Conclusion/Significance
This study has demonstrated the molecular diversity of dengue viruses circulating in Tanzania. We found that contemporary circulating serotypes did not cause the major epidemic of 2019 but rather due to a serotype shift from DENV-3 (2017/2018) to DENV-1 in 2019. Such a change increases the risk for patients previously infected with a particular serotype to develop severe symptoms upon potential re-infection with a heterologous serotype due to antibody-dependent enhancement of infection. Therefore, the circulation of serotypes emphasizes the need to strengthen the country’s dengue surveillance system for better management of patients, early detection of outbreaks, and vaccine development.
Author summary
In Tanzania, dengue has been reported since 2010, and different DENV serotypes have been documented to circulate in the country, causing two large epidemics (2014 and 2019). Rapid diagnostic tests have been the country’s preferred laboratory tool for diagnosing dengue. Confirmatory tests, such as polymerase chain reaction (PCR) and genomic sequencing, are unlikely to be available for all samples collected during an outbreak, mainly due to resource constraints. Consequently, national surveillance of DENV cannot detect circulating serotypes and genotypes, especially during epidemic transmission periods. This information is critical to inform and support effective disease control interventions and prepare for future outbreaks.
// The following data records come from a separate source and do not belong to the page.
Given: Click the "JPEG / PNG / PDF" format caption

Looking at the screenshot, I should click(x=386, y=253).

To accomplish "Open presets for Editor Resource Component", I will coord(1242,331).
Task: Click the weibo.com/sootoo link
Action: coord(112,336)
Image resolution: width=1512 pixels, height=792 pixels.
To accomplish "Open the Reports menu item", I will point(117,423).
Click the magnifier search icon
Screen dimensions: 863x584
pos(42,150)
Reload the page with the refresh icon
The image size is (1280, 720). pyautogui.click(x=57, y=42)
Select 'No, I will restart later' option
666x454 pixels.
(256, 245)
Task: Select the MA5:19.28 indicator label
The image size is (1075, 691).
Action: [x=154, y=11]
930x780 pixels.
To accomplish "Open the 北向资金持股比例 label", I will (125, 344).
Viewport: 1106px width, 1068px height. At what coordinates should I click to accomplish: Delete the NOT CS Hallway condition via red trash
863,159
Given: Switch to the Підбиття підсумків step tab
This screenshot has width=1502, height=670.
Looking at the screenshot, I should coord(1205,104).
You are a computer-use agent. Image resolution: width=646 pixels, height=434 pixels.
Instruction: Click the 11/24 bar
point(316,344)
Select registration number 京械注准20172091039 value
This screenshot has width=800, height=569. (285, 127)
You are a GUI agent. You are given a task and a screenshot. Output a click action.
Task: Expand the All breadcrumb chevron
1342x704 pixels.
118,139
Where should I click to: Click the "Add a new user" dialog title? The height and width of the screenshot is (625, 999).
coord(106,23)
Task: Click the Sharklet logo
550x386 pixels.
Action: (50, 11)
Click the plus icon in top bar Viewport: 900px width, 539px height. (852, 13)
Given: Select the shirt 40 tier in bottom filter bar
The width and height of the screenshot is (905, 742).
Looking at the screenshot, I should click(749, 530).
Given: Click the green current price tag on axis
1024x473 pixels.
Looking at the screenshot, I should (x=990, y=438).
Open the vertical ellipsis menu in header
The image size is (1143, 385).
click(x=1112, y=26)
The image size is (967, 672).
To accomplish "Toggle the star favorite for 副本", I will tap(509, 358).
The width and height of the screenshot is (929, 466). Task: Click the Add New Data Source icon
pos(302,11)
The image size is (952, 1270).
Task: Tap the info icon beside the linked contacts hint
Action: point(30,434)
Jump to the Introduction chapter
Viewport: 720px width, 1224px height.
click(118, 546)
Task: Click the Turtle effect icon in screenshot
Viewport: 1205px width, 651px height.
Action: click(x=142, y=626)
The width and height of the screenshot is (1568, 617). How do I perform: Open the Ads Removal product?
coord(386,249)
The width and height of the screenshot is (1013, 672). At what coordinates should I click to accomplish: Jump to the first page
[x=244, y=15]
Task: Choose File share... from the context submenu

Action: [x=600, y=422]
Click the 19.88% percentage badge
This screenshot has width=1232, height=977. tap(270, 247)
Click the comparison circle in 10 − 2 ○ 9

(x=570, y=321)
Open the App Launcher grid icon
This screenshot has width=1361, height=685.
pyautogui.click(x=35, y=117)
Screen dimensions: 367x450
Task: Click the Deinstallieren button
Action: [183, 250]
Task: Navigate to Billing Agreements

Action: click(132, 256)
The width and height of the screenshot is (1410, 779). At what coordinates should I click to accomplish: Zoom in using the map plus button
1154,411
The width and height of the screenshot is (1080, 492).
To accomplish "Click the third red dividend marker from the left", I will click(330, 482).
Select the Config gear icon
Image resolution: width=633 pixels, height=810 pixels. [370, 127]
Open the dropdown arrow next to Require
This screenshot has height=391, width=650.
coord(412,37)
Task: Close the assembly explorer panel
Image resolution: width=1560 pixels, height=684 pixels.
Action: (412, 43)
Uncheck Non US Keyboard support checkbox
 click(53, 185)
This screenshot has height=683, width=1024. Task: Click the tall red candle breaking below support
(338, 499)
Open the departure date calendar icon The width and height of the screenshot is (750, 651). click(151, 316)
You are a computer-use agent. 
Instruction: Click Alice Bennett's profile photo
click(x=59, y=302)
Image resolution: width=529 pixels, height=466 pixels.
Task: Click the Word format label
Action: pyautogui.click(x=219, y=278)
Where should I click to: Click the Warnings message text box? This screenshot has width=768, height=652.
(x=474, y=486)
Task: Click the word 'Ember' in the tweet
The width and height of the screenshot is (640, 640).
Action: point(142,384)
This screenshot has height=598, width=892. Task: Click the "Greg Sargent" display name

This study analyzed all the collected samples between 2017 and 2019 and referred to the National Public Health Laboratory (NPHL) for molecular characterization. Here we report the serotypes and phylogenetic characteristics of DENV from 2017 to 2019 circulating in Tanzania.
Introduction
Dengue is a mosquito-borne viral infection widespread throughout the tropics [1]. The global incidence of the disease has increased dramatically in the past few decades, with an estimated 100–400 million new infections occurring each year [1]. About half of the world’s population is at risk of infection [2], whereby 96 million people are symptomatic [3]. Asia accounts for two-thirds of the global burden, and Africa for 16% of the global cases, though DENV transmission in Africa remains largely underreported [3].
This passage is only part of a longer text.